• **Stored items from a collection**:
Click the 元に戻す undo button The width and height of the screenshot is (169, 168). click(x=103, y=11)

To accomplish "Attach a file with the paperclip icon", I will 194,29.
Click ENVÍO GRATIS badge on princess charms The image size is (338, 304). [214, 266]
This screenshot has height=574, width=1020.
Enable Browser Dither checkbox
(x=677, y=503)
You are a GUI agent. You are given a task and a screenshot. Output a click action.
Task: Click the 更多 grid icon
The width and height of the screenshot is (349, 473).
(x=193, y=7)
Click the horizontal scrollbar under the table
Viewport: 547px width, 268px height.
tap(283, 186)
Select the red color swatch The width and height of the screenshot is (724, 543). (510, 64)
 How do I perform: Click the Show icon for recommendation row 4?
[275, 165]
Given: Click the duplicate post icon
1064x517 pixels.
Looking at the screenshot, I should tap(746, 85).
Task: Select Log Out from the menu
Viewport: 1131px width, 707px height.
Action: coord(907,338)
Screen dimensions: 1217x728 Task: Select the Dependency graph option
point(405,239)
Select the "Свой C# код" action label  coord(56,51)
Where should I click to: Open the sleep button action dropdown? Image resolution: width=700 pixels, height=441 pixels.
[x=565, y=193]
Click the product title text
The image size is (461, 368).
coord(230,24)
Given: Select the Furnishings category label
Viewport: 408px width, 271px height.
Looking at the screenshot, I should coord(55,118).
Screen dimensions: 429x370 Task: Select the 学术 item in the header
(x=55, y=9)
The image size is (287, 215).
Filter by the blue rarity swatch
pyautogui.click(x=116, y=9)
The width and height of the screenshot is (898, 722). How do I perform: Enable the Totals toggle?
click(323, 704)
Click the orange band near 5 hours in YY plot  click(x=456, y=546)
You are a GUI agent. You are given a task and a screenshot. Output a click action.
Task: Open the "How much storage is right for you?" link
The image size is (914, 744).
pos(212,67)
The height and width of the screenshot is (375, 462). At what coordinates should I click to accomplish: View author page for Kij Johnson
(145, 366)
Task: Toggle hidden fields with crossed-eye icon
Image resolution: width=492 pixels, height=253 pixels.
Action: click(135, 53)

• **Activity**: Reproduce every line in the records above that contains the word "label".

• **Answer space**:
Select the "Свой C# код" action label  coord(56,51)
Given: Select the Furnishings category label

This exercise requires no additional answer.